In de hemel blijkt het ook allemaal niet mee te vallen. Het gaat er ontzettend beleefd, saai en ordelijk toe. Wat wil je ook? De kweeën hebben geen hart. Duizenden, miljoenen jaren laat de dichter zich verdoven door maanlicht en zuiderstrand. Dan begint het weer te rumoeren in zijn hart: hij krijgt heimwee naar vroeger, naar de aarde. Er zal inmiddels ongetwijfeld een nieuwe tijd zijn aangebroken.
In de dorpen hangen vast lentes te geuren.

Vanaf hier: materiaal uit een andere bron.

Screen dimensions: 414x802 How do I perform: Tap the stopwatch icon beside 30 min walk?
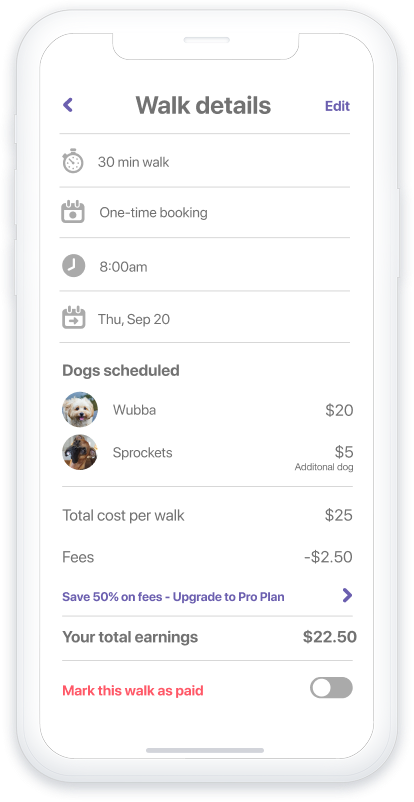[73, 161]
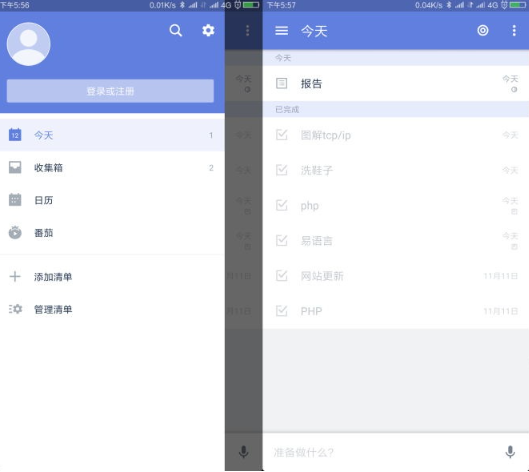The width and height of the screenshot is (529, 472).
Task: Check off the 报告 task
Action: tap(281, 83)
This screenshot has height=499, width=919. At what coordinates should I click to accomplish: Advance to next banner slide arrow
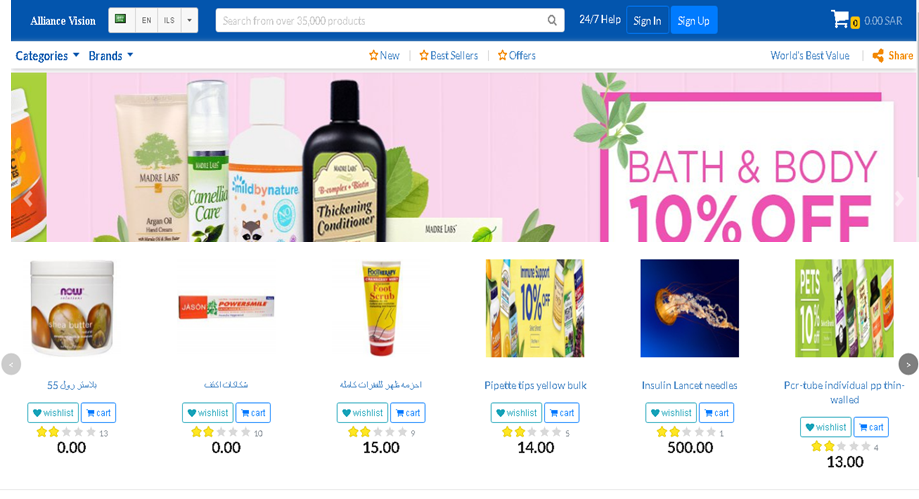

Iedere stad baadt vast in één en al licht.
Er zingt een monter gezin
met wangen als bellefleuren.
Gelijk met de zon en de dageraad keert de dichter terug op de aarde. In plaats van het gedroomde nieuwe leven wacht hem echter een bittere teleurstelling. Alles is nog zoals het vroeger was. De meute sjokt als vanouds voort aan de leiband van de autoriteiten, in de voorsteden braken de fabrieken stinkende rook uit, iedereen jaagt het kapitaal na en de Algebieder is de baas.

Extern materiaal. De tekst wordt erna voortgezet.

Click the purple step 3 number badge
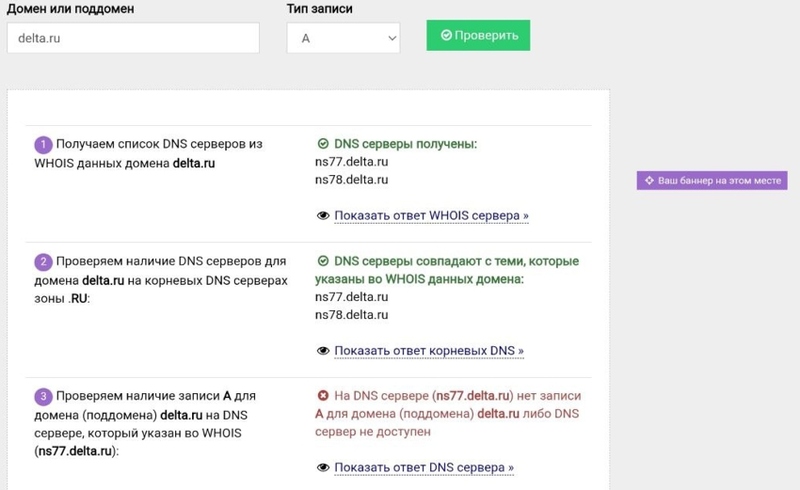 (43, 397)
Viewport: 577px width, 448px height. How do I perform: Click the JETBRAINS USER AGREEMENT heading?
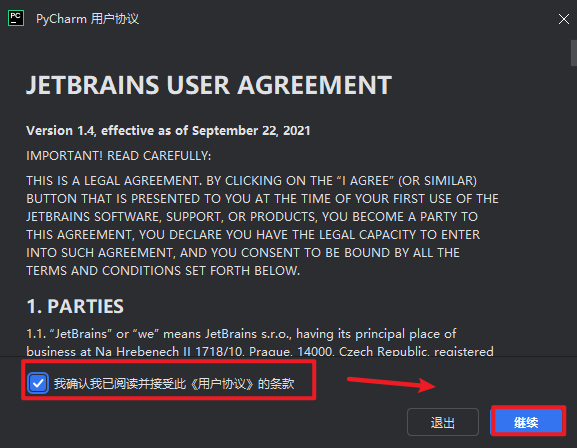point(209,85)
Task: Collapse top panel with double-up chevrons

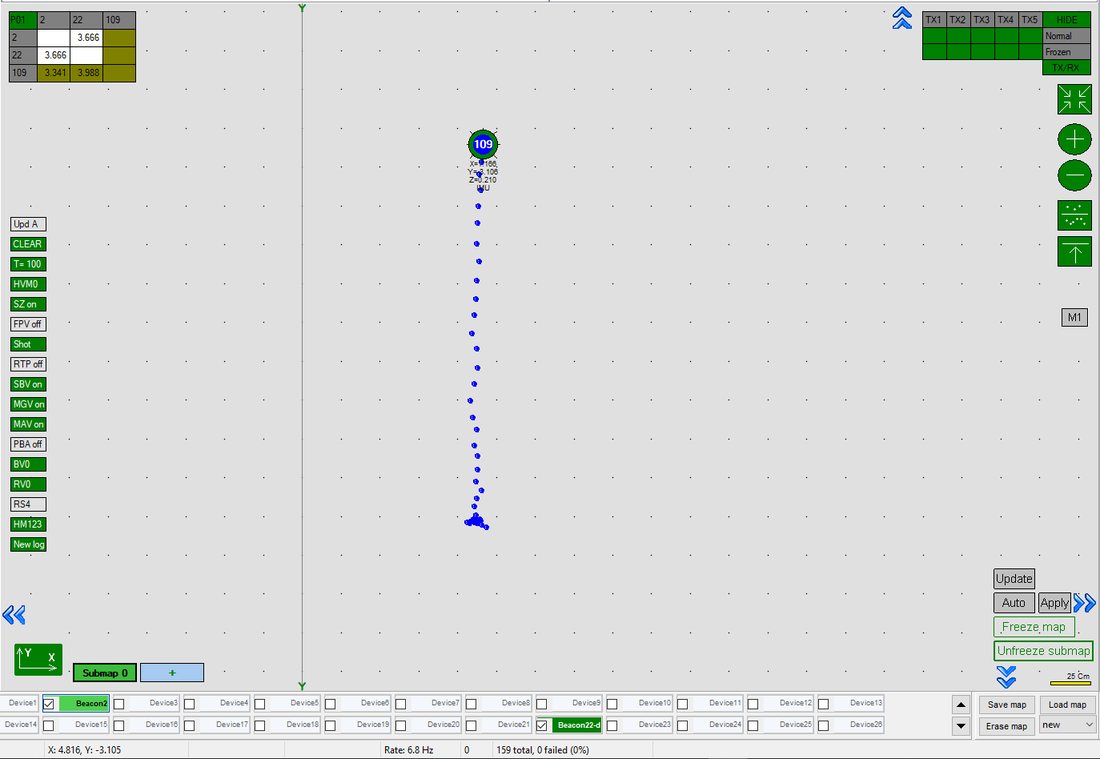Action: pos(902,18)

die zelfde onzichtbare kale
chef maître de danse van de aardse cancan.
Verkleedt zich nu als idee,
als duivel een andere maal,
of gelijk God doorstralend
De dichter zweert wraak. Aanvankelijk zwerft hij zonder doel door de straten van de stad. De zon gaat onder en de nacht valt. Het is zomer, maar in de warmte voelt hij zich verkild, heeft hij het koud: ‘Juli kapot’. Dan komt hij in de straat waar hij vroeger zijn geliefde bezocht. Hij gaat de bekende woning binnen, ziet een slapende vrouw en haar echtgenoot en haalt zijn dolk te voorschijn om toe te steken en zich daarmee te wreken op zijn vijand, op alles en iedereen die hem heeft afgewezen en uitgestoten. De dichter blijkt echter tot de moord niet in staat; wanneer het echtpaar, dat overigens volstrekt vreemd voor hem blijkt te zijn, wakker wordt, slaat hij op de vlucht. Het enige wat hem nu nog rest is zijn liefdespijn, zijn onvervulde verlangen.
omgord door vlammenschijn
op de onblusbre mutsaard van
een liefde onvoorstelbaar.
In de epiloog tenslotte klinkt het lied van de dood. De ontheemde, van de aarde vervreemde, heeft gekozen voor de eeuwige rust of, zo men wil, voor de eeuwige verbanning en heeft een einde aan zijn leven gemaakt.